[PROVIDED RECORDS start]

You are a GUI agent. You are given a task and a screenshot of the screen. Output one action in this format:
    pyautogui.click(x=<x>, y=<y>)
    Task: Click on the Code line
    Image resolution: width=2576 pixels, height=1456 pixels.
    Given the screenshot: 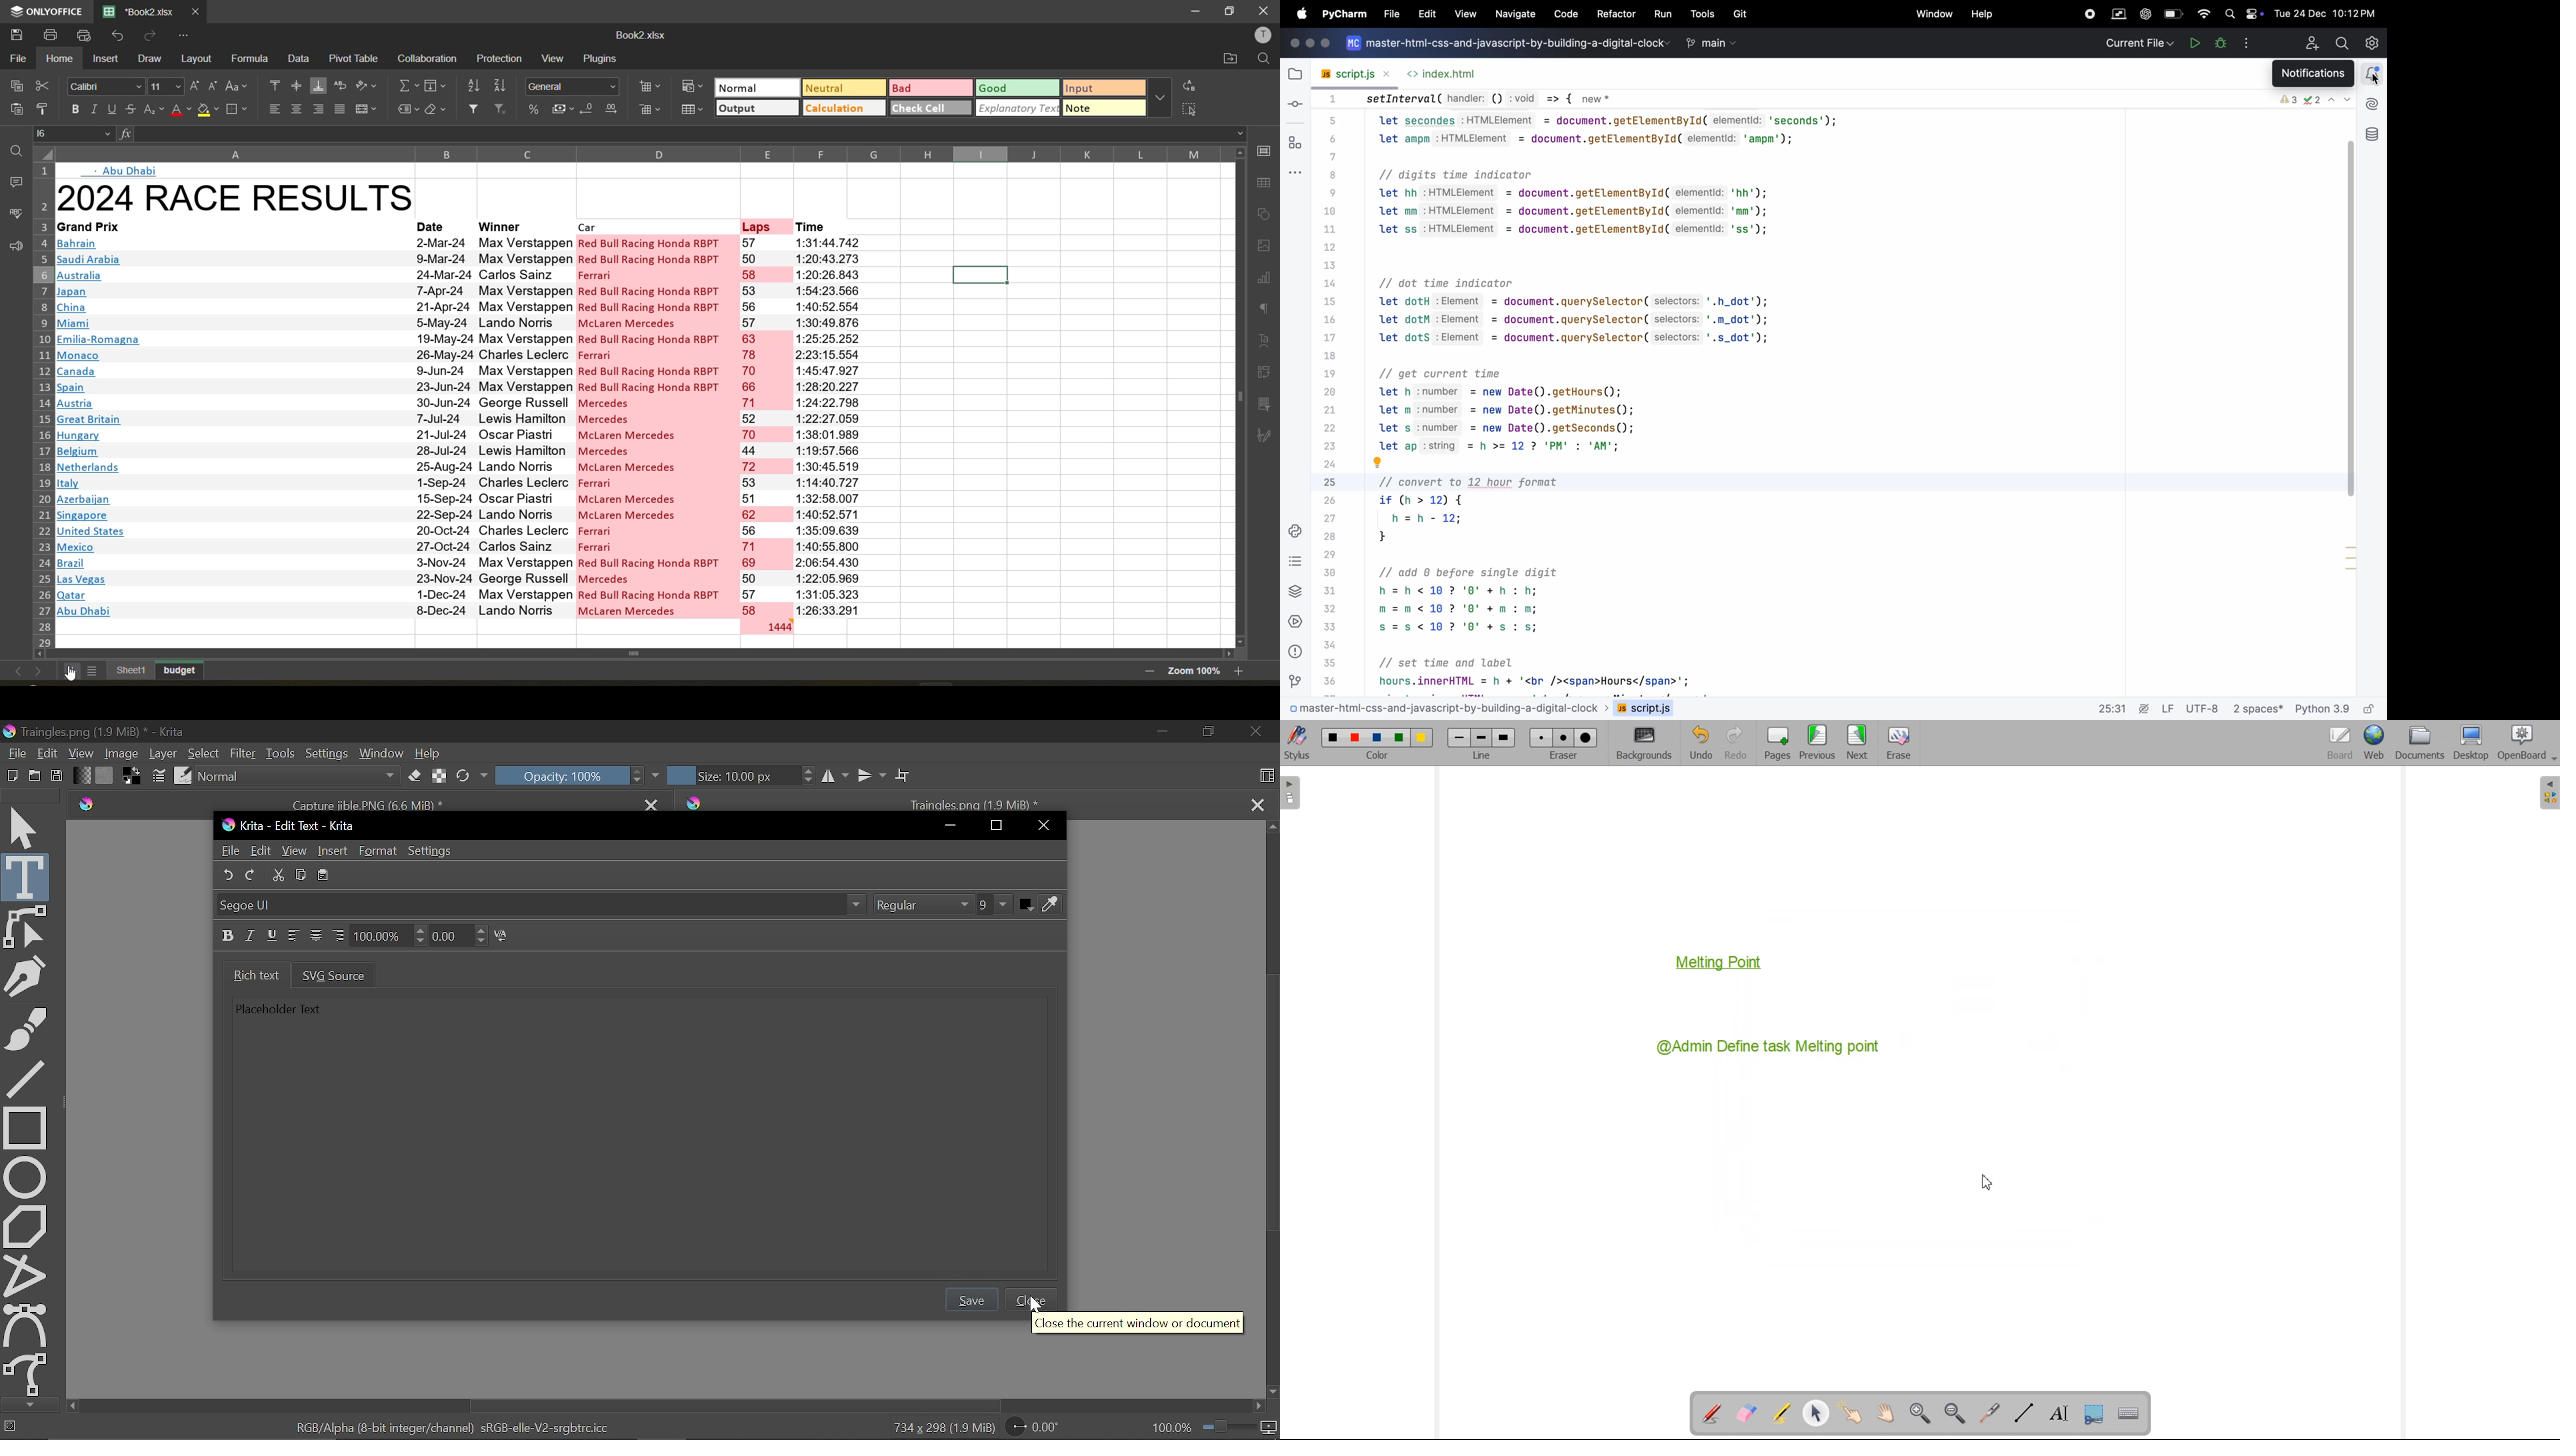 What is the action you would take?
    pyautogui.click(x=1330, y=392)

[PROVIDED RECORDS end]

→ **WHAT YOU NEED TO DO**: Convert the stretch from the start of the data through the line containing "Image resolution: width=2576" into a Markdown table with the columns Row and Text. Put each line's number under Row and the line itself under Text, and skip any blank lines.

→ **WRITTEN SOLUTION**:
| Row | Text |
|---|---|
| 1 | You are a GUI agent. You are given a task and a screenshot of the screen. Output one action in this format: |
| 2 |     pyautogui.click(x=<x>, y=<y>) |
| 3 |     Task: Click on the Code line |
| 4 |     Image resolution: width=2576 pixels, height=1456 pixels. |